Monday, May 27, 2024

Stuart Fiertz on Cheyne’s shift, UK outlook and future of alternatives: 5 takeaways

Stuart Fiertz, co-founder and president at $10bn London firm Cheyne Capital Management, appeared on episode 9 of the AFI podcast. Here are five takeaways from the interview.

1. Cheyne shifted to private credit after 2008

Fiertz discussed (from 1:47) the development of Cheyne since the financial crisis, moving towards private credit with an initial focus on real estate-backed lending. It then started providing debt to recapitalise (primarily) non-sponsored European SMEs and most recently primary financing.

“In those non-sponsored areas — those parts of the market that are least well capitalised — we can keep our under-writing discipline and achieve good risk/reward and decent yields without having to sacrifice the covenants and credit enhancement that we want,” he says.

The firm now manages $10bn. Slightly over half is in real estate backed lending, a quarter is in the corporate distressed and non-sponsored SME space, and there is continuing activity in investment grade credit and a small amount in long/short equity.

2. The current market environment suits alternatives

(From 5:39) “It feels like the tide is going out and we are going to see who is still wearing swim trunks. There are a lot of strong currents that will effect the ability of companies to refinance. On the real estate side you have the combination of much higher interest rates with higher cap rates.”

Rolling debt will become very difficult for some. You will end up with some players “finding themselves to be over-leveraged” in this environment.

“You can see this in the share prices of some of the listed REITS,” he added, highlighting some of the German multi-family stocks. “That will be a dynamic area where there is no obvious beta to own so you need to move into more of an alternative approach.”

3. Private market should overcome tests to come

Fiertz is optimistic about the outlook for private credit in a rising rate environment and the challenges to come.

(From 11:25) “Private credit got a pretty good test during Covid and was able to work with borrowers and keep defaults at levels much lower than feared,” he says.

“Private credit is going to have more flexibility to be accommodating going forward than banks are. The question over private credit was what would happen when times got difficult. With the implementation of IFRS 9 it is much harder for banks to extend and pretend now.

“I think private credit will get through this cycle well. I think we will discover that covenants in the syndicated loan market and wider distributed loan market are very weak and so the recoveries will be low.”

- RECORD SET:
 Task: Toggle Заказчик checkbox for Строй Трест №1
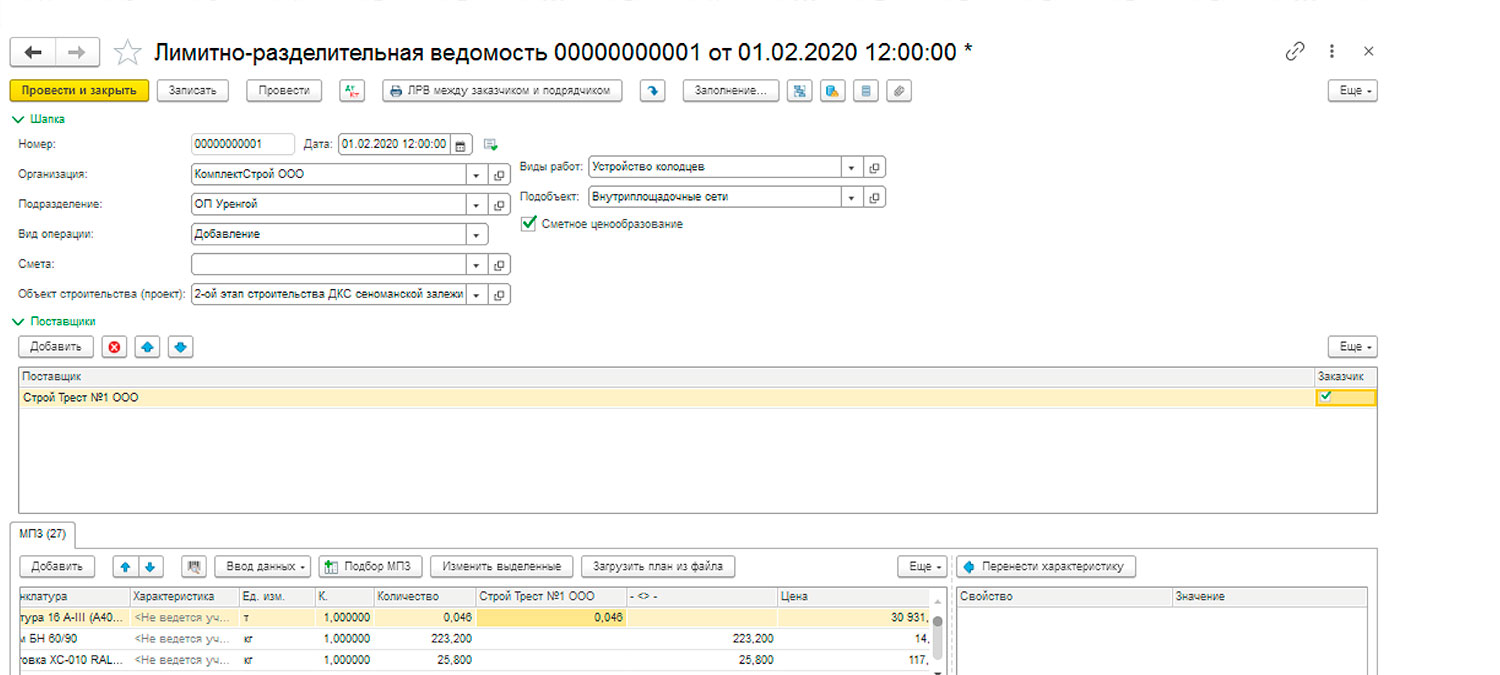click(1326, 397)
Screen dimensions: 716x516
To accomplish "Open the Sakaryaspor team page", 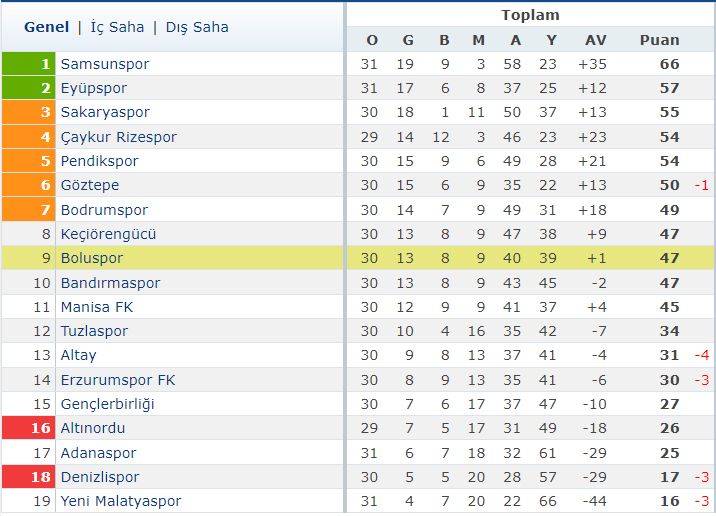I will coord(105,112).
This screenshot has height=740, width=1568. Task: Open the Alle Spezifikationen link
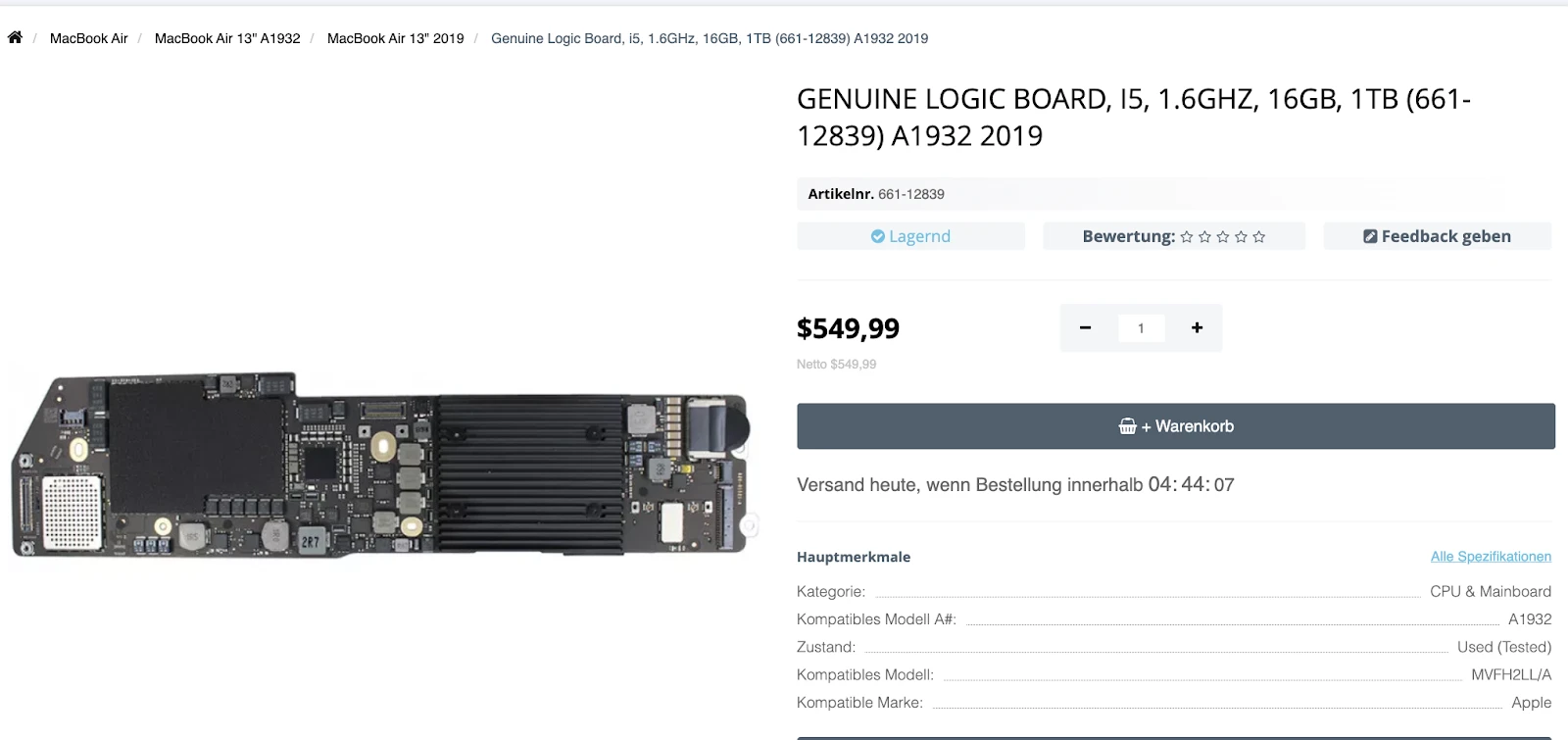pos(1491,556)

- ASSIGNED TASK 1: According to the Cheyne Capital takeaways, why does Cheyne concentrate on non-sponsored parts of the market? Answer in one to three sentences.
- ASSIGNED TASK 2: Carry on the piece about Stuart Fiertz's five takeaways from the point where it now ends.

- RESPONSE BOX 1: These are the parts of the market that are least well capitalized. There, Cheyne can keep its underwriting discipline and get good risk/reward and decent yields without giving up the covenants and credit enhancement it wants.

- RESPONSE BOX 2:
4. Active/passive may replace alternative/traditional

Fiertz discussed (from 14:44) the development of the hedge fund industry, with many original players now operating in private markets or concentrating on long-only. He said investors now interpreted the sector in different ways, which partly explains why “Alternative fund manager” is preferred to “hedge fund manager” when funds describe themselves.

“Some investors view it as the actively managed part of their portfolio, some have long/only and a separate hedge fund mandate.”

In many ways the active versus passive element is more important. He added: “At some point there may not be alternatives. There might be active and passive, within which you have a range of criteria.” 

5. UK faces challenge under Sunak — but exports should help

Speaking on the day Rishi Sunak was appointed prime minister, Fiertz (from 26:00) gave his view on the outlook for the UK. In short, it will be tough.

“The bond market vigilantes are back. They were in hibernation for a long time when the printing presses were whirring away. But they have come out because debt is high. Fiscal spending was profligate. We spent a lot of money during Covid and are now spending a lot on the energy side.”

Sunak will be well aware of this because of his hedge fund background, he added. And the cheap pound could help the country recover relatively quickly.

“I have always viewed the fact sterling is floating rate as one of out country’s greatest strengths. We saw that coming out of the 2008 financial crisis, with the weakness of sterling we were one of the first to start growing.”

He therefore expected to see some positive news coming on the export side, despite Brexit challenges: “We have to overcome stickier borders, more paperwork and maybe a bias against the UK.”